→ **Task data**

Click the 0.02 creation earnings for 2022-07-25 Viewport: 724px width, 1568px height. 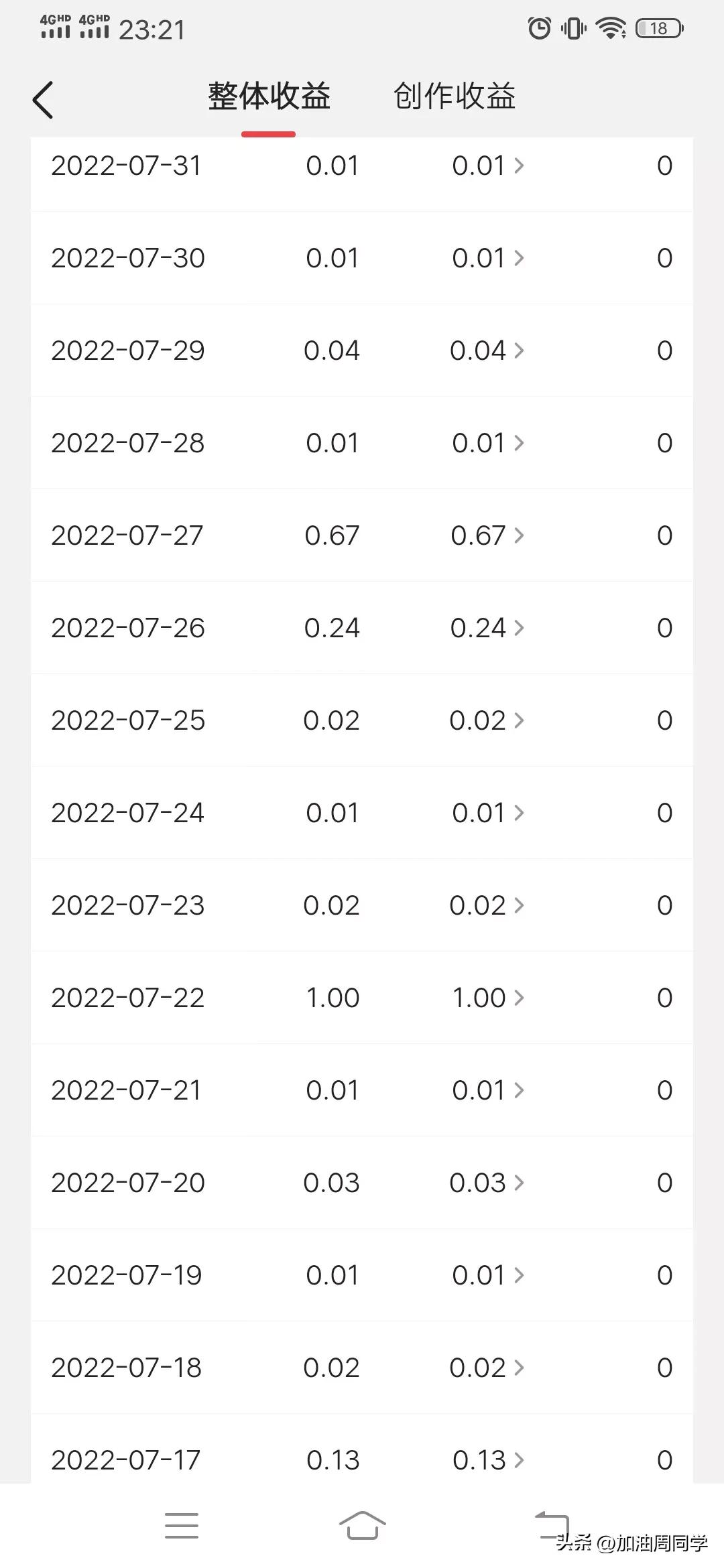coord(477,720)
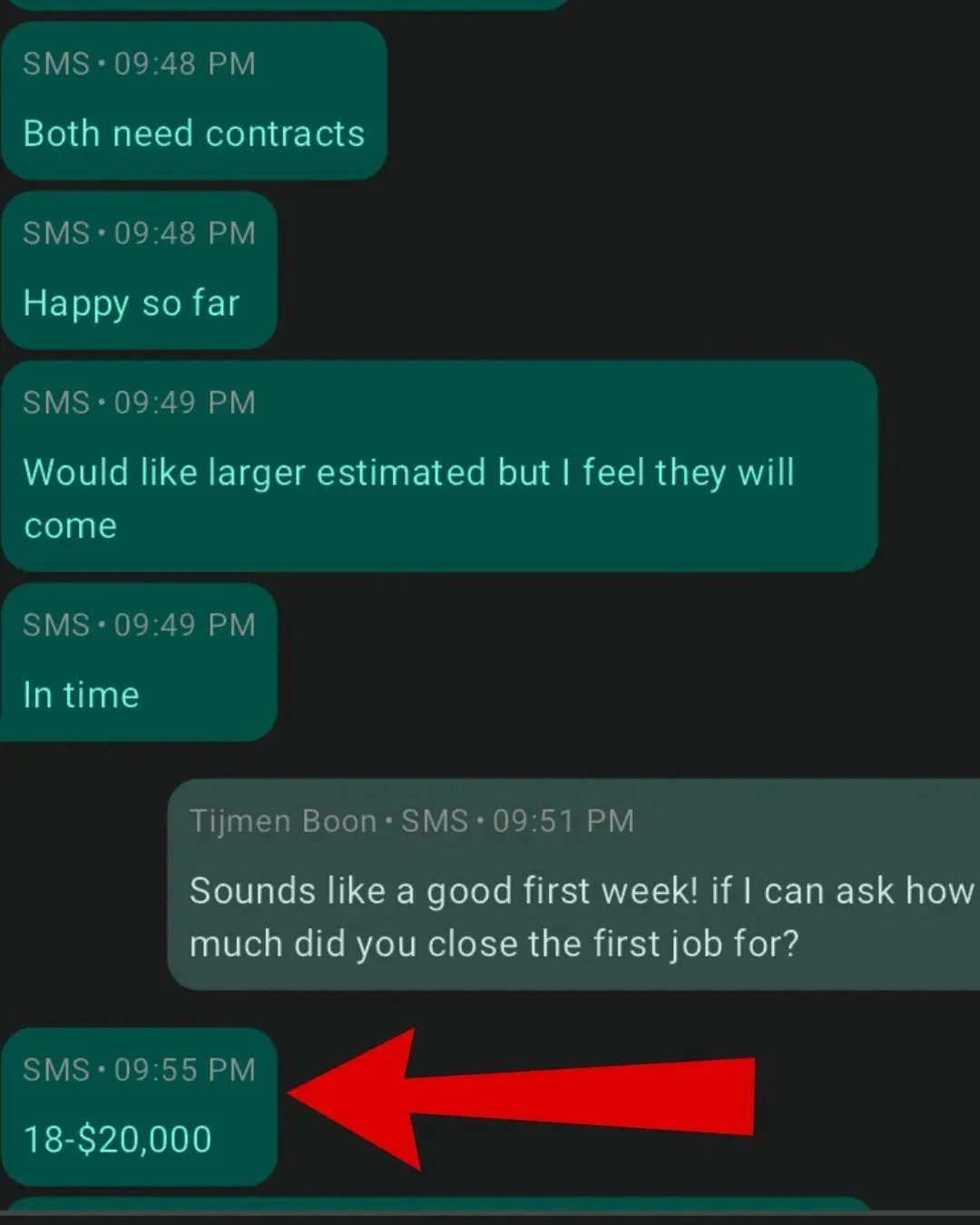Tap the "Happy so far" message bubble
Viewport: 980px width, 1225px height.
pos(139,270)
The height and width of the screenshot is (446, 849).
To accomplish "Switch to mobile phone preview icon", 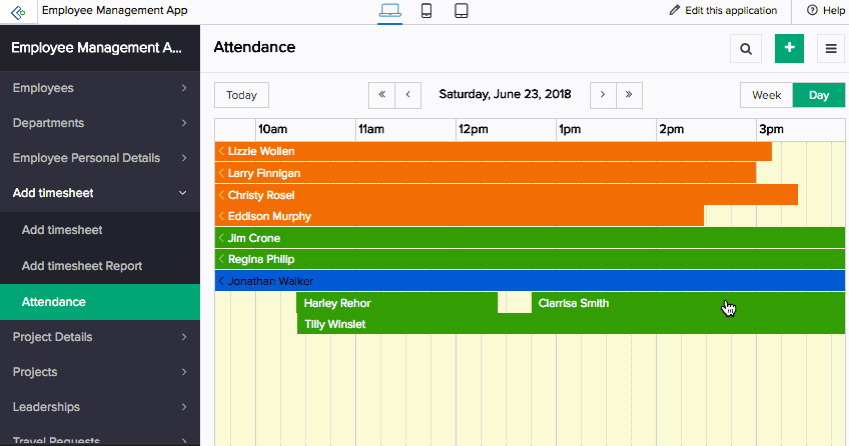I will point(426,11).
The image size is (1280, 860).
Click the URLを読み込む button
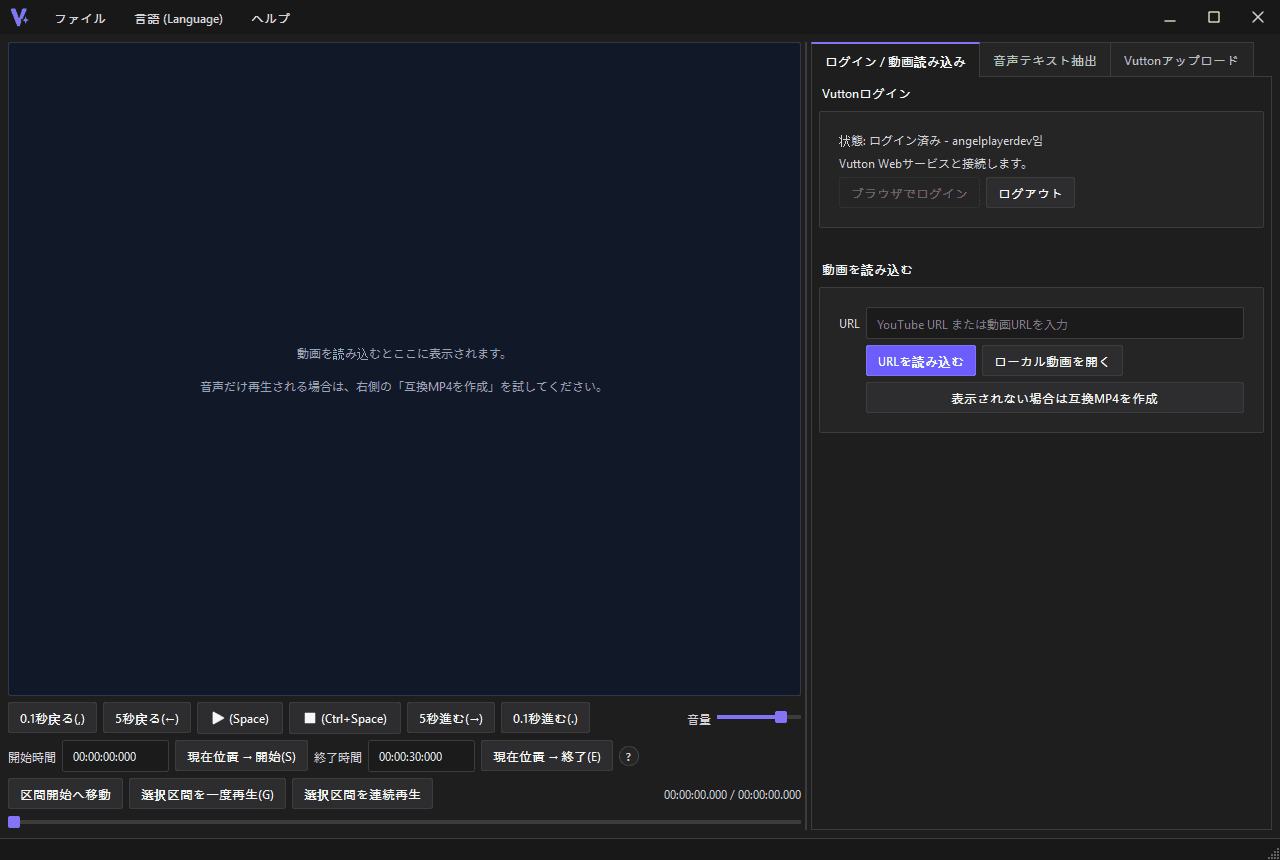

→ **Directions**
Repeat everything from the line containing "The image size is (1280, 860)." down to the end of the records, leaving the pictures out of your answer.

→ **Correct output**
The image size is (1280, 860).
Click the URLを読み込む button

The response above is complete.